### ABOUT THIS EXERCISE
Print exactly, and only, the lines running from the line containing "Click the page number input field" through the end of the records below.

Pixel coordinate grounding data
* * * *

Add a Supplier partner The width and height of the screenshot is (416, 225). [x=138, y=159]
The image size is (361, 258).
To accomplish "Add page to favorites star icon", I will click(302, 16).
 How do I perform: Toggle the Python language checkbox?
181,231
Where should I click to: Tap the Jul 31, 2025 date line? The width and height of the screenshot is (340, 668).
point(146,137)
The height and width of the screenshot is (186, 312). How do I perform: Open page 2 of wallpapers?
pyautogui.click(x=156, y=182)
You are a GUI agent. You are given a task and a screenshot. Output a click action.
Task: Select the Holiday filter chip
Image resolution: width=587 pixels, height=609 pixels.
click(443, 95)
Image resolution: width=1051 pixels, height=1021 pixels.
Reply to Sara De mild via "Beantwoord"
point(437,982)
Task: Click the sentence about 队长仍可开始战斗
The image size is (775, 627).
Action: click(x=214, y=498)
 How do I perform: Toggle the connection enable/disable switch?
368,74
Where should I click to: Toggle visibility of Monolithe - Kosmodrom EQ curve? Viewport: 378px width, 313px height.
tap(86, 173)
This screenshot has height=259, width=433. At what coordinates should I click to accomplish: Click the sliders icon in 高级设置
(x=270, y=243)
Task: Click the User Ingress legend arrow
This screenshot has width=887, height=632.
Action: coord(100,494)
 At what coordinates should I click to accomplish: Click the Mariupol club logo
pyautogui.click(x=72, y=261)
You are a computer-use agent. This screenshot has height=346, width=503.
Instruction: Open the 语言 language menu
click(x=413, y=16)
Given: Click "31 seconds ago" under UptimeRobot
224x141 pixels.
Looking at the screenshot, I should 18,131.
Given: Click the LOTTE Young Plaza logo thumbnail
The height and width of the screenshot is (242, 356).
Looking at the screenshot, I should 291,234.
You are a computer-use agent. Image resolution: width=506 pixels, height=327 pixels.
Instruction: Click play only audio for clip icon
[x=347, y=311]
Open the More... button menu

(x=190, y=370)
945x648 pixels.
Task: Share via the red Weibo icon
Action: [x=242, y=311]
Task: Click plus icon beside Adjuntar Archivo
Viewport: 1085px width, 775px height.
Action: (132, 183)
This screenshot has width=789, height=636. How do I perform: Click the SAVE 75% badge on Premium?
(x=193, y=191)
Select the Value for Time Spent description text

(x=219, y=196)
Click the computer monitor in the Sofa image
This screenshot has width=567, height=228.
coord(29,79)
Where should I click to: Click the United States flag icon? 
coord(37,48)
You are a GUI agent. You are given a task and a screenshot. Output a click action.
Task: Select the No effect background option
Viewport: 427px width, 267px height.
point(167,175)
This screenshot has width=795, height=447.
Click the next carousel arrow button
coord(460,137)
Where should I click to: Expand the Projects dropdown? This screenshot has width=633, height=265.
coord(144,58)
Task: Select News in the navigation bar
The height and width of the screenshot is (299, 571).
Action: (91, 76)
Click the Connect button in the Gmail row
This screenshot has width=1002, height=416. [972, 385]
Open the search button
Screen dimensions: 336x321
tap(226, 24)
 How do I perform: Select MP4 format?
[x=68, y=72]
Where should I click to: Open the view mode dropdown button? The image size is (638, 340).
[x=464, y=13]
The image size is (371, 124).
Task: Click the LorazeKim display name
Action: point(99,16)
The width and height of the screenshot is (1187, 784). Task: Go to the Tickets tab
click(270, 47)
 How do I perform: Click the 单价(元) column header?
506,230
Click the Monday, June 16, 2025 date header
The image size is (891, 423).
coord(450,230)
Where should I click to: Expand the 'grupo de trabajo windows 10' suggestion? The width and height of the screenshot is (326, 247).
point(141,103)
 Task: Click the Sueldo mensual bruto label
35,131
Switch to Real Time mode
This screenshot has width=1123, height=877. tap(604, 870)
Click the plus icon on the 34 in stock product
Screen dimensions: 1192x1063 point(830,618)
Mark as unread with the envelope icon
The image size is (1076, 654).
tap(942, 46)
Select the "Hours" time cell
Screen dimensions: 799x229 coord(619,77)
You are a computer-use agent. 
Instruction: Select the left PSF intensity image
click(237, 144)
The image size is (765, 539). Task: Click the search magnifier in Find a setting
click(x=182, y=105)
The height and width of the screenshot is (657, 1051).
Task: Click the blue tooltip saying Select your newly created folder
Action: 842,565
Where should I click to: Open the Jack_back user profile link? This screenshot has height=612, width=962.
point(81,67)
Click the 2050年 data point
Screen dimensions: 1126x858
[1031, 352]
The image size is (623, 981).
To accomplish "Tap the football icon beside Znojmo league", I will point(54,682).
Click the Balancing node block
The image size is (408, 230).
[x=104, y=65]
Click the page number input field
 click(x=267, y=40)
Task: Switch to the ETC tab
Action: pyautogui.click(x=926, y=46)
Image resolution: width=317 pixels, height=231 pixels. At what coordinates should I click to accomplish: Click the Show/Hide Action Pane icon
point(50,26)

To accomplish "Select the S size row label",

* * * *

### EXERCISE RESPONSE
Click the page number input field
 click(x=267, y=40)
Task: Switch to the ETC tab
Action: pyautogui.click(x=926, y=46)
Image resolution: width=317 pixels, height=231 pixels. At what coordinates should I click to accomplish: Click the Show/Hide Action Pane icon
point(50,26)

To accomplish "Select the S size row label",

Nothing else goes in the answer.